**Requirement**. For each line of the listing below that contains the string "Given", copy the line.

**Recorded data**.
*** Block opens ***
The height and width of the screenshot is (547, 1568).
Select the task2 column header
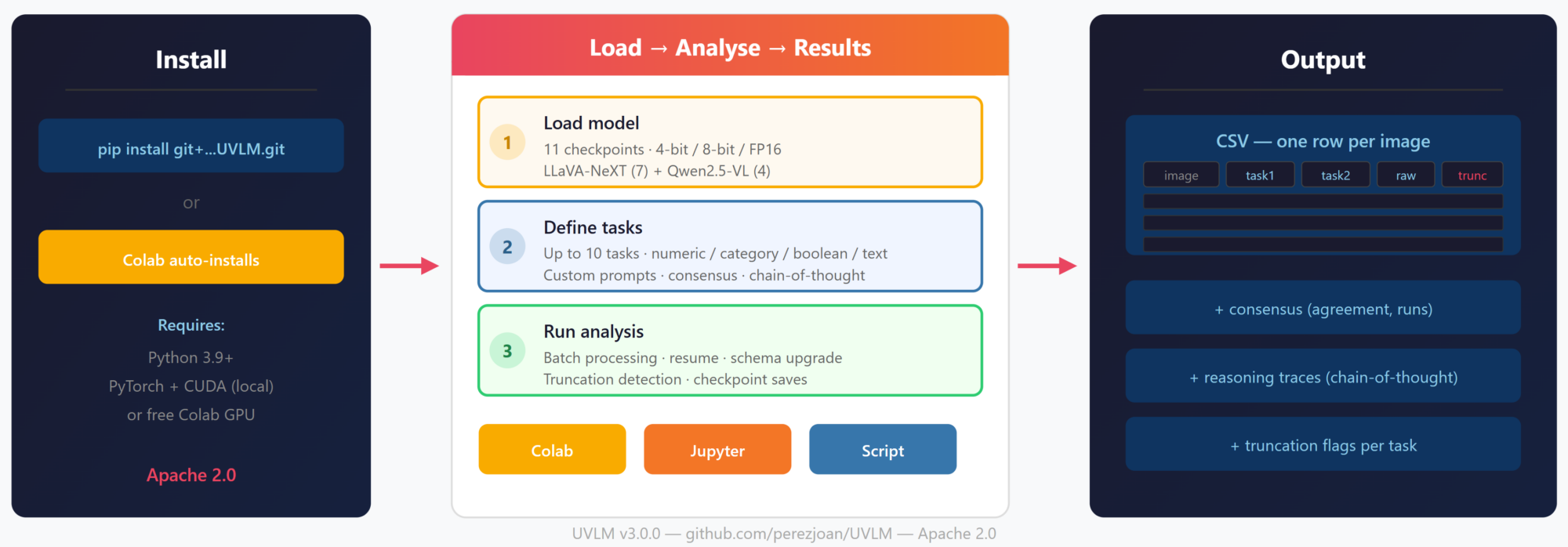pyautogui.click(x=1335, y=175)
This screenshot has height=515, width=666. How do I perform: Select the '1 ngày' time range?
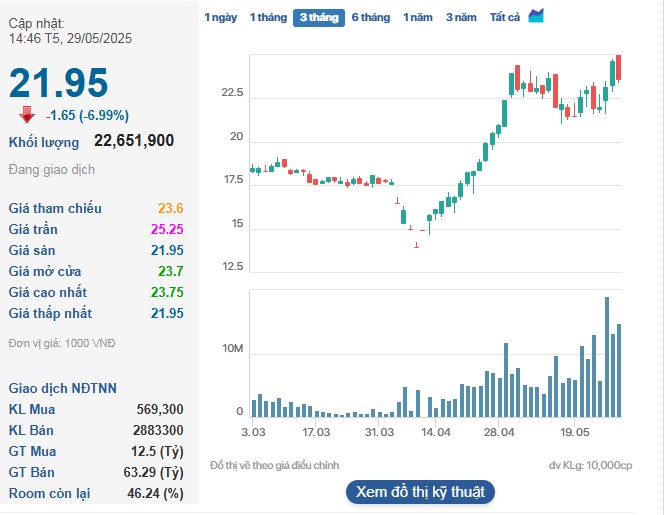point(220,17)
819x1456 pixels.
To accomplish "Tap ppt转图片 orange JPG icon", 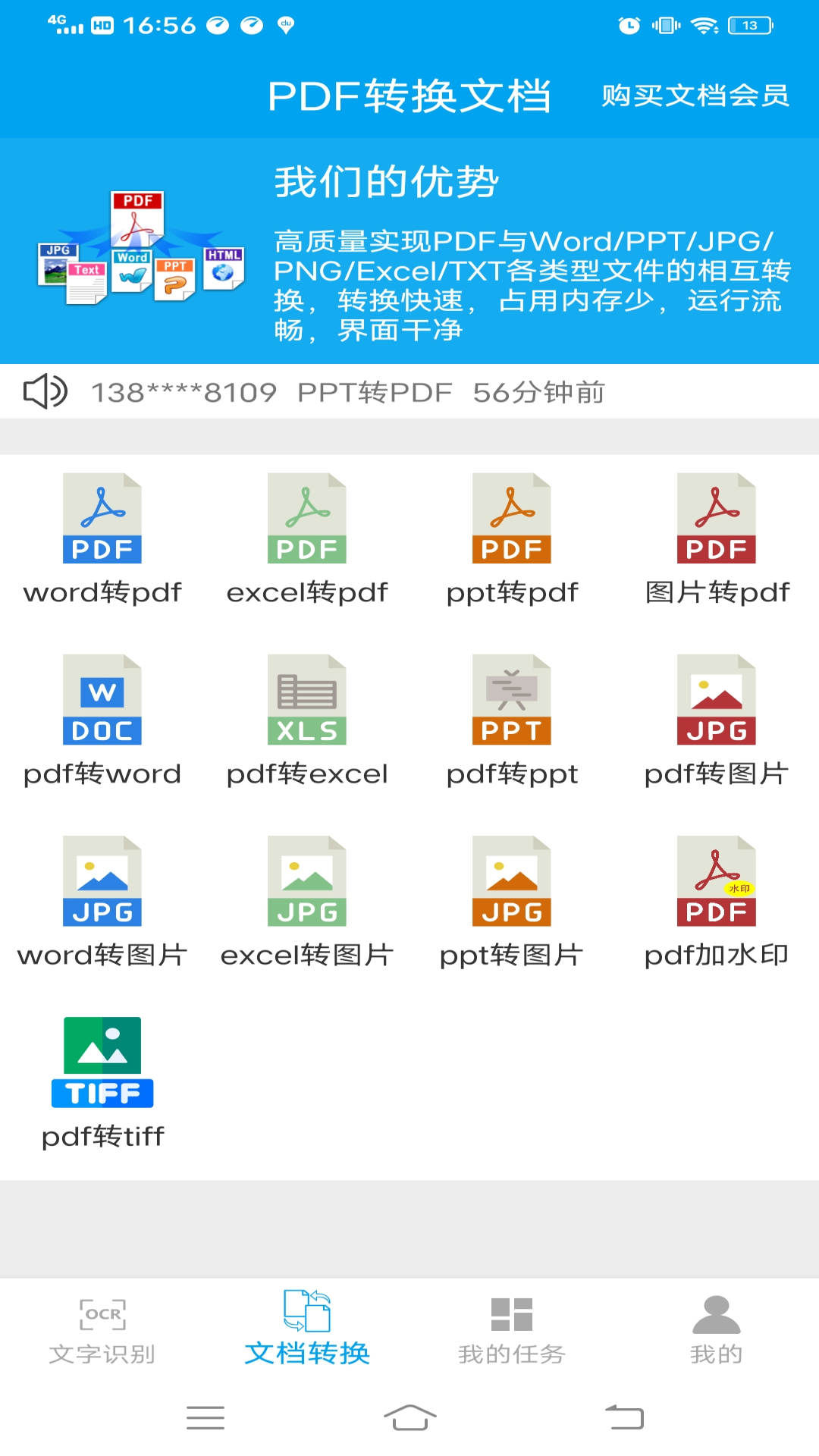I will (512, 881).
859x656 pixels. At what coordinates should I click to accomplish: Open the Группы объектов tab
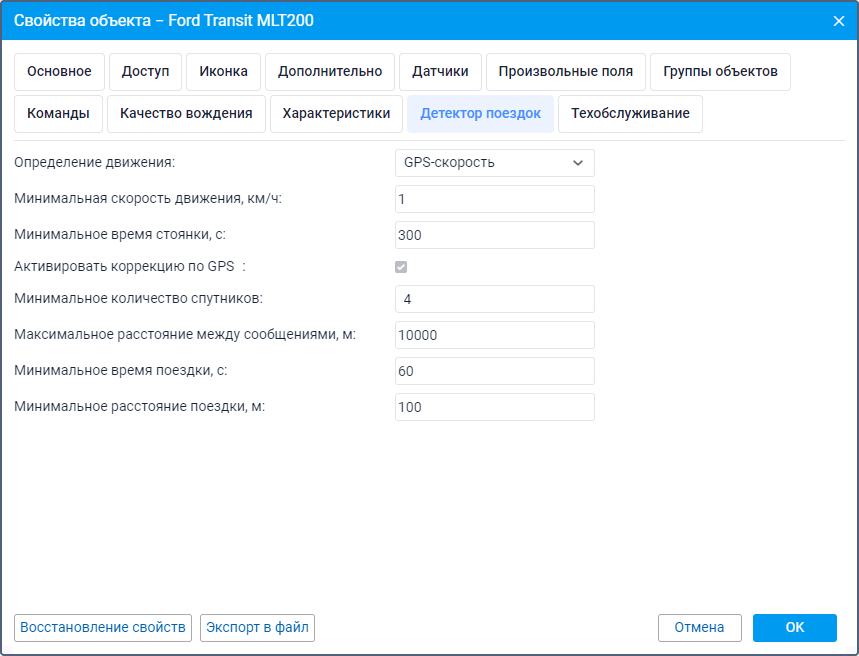pos(720,72)
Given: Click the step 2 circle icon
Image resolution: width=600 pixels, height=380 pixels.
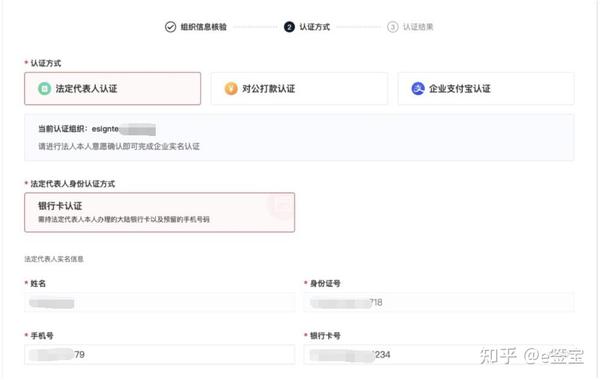Looking at the screenshot, I should [289, 27].
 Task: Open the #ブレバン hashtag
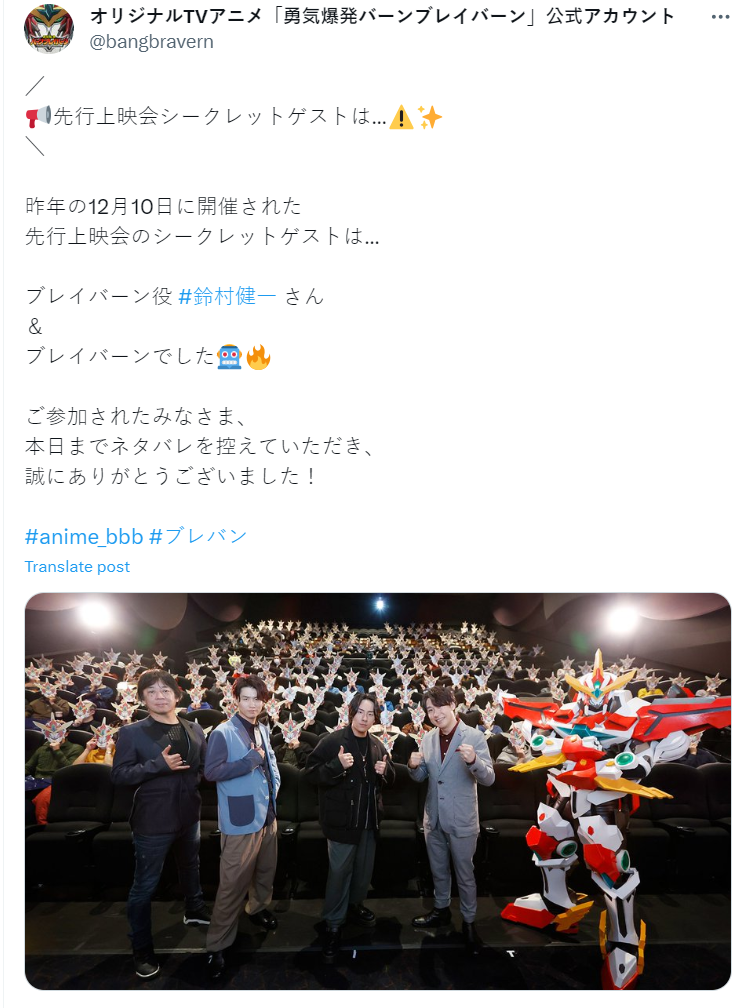(198, 536)
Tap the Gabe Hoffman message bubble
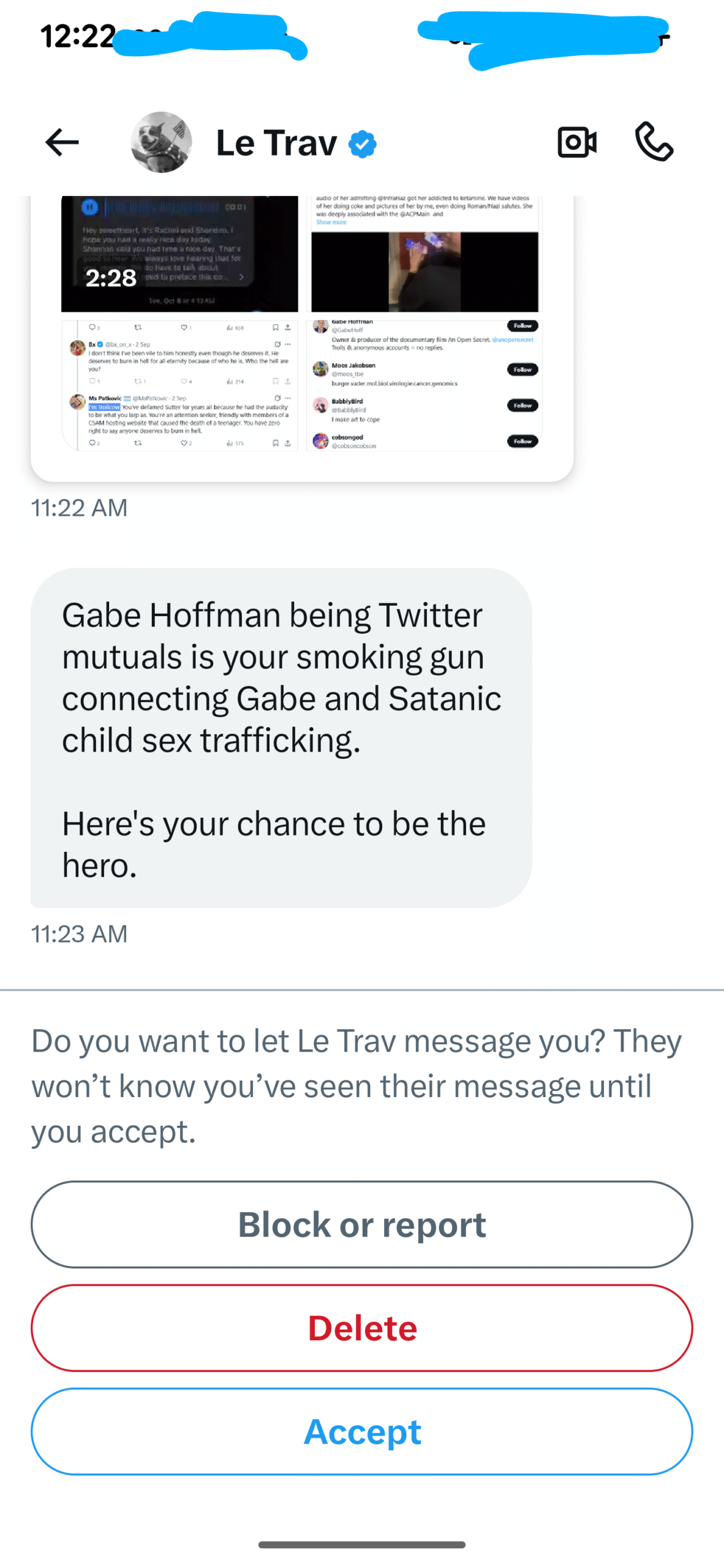This screenshot has width=724, height=1568. 281,737
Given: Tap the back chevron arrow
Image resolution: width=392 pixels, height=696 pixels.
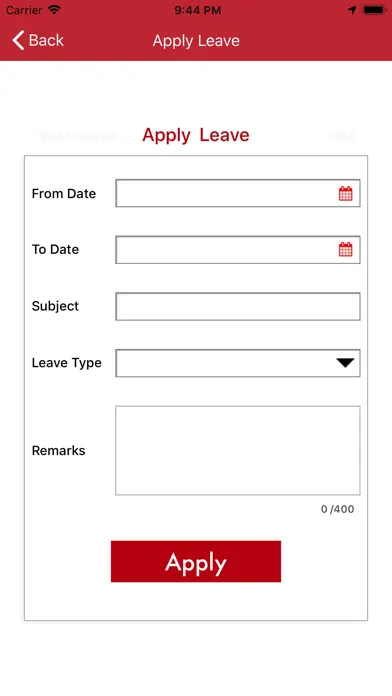Looking at the screenshot, I should click(18, 40).
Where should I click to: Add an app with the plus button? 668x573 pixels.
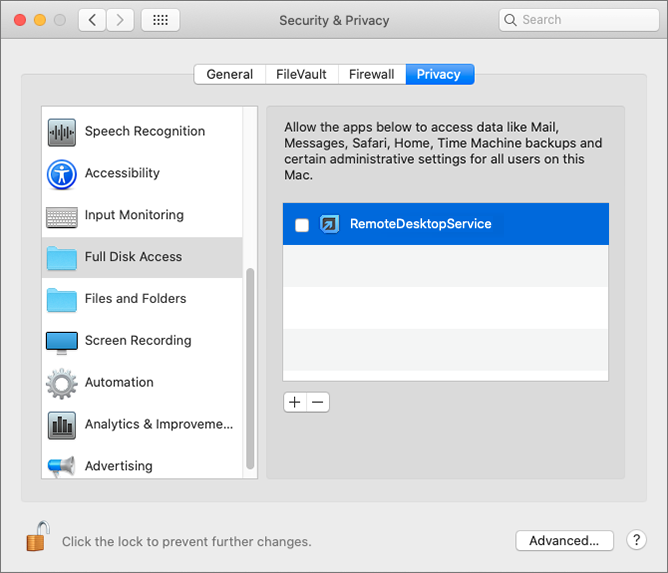point(294,402)
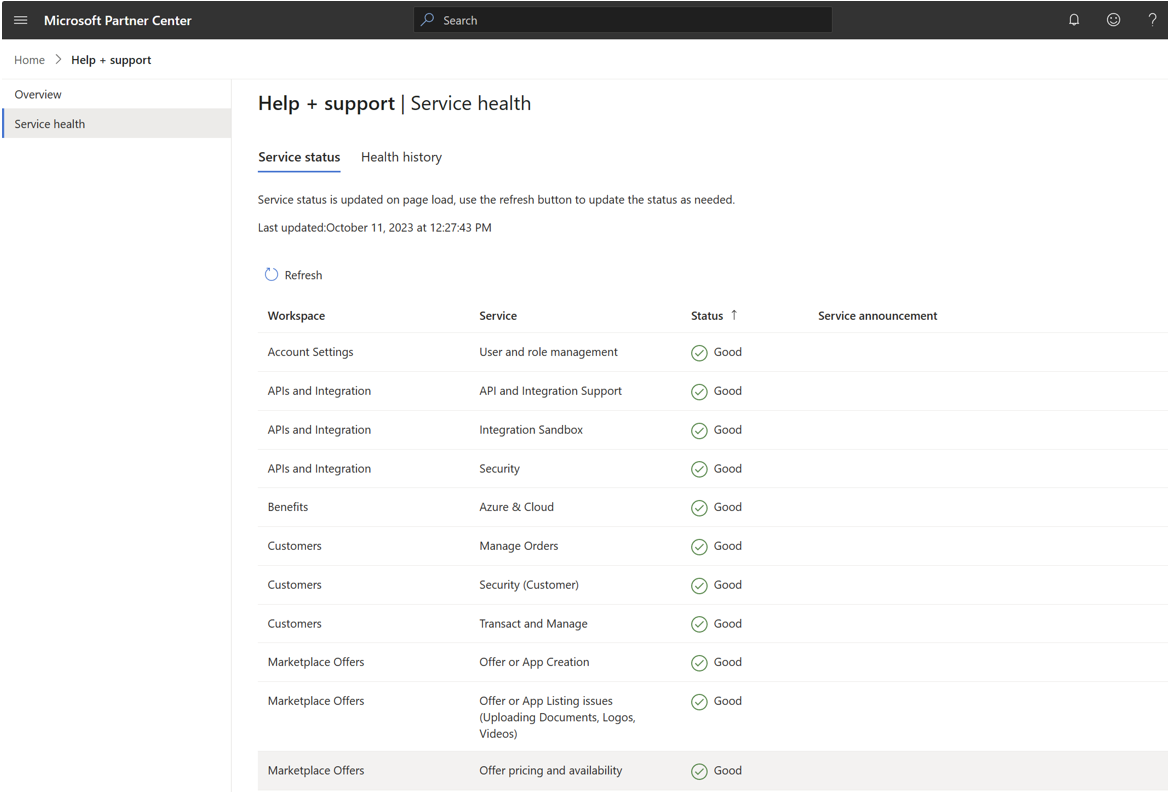
Task: Click the search magnifier icon
Action: pos(428,20)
*** Block closes ***
**Answer below**.
Given: Click the step 2 circle icon
Given: Tap the back chevron arrow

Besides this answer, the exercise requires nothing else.